** What you will do **
Among the lines of data below, reproduce only those from the one with "Remove the linked" through the one with "Task: Click the 50 tick label on the x-axis", exactly as they stand, both ends included.

Stored items:
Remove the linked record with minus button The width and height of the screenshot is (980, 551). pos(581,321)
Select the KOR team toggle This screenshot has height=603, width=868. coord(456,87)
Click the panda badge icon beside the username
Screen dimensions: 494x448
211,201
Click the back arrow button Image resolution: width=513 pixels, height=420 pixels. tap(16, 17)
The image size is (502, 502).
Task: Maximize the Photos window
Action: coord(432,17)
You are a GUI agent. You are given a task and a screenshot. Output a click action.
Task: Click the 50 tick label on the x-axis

...

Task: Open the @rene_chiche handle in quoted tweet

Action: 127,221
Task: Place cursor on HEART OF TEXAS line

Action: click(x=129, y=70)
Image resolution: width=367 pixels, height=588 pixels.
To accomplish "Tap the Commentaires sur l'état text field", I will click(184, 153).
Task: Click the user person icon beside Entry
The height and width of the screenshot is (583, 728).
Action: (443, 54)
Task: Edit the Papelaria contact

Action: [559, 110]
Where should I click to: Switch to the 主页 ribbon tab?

** Solution **
Remove the linked record with minus button The width and height of the screenshot is (980, 551). pos(581,321)
Select the KOR team toggle This screenshot has height=603, width=868. coord(456,87)
Click the panda badge icon beside the username
Screen dimensions: 494x448
211,201
Click the back arrow button Image resolution: width=513 pixels, height=420 pixels. tap(16, 17)
The image size is (502, 502).
Task: Maximize the Photos window
Action: coord(432,17)
You are a GUI agent. You are given a task and a screenshot. Output a click action.
Task: Click the 50 tick label on the x-axis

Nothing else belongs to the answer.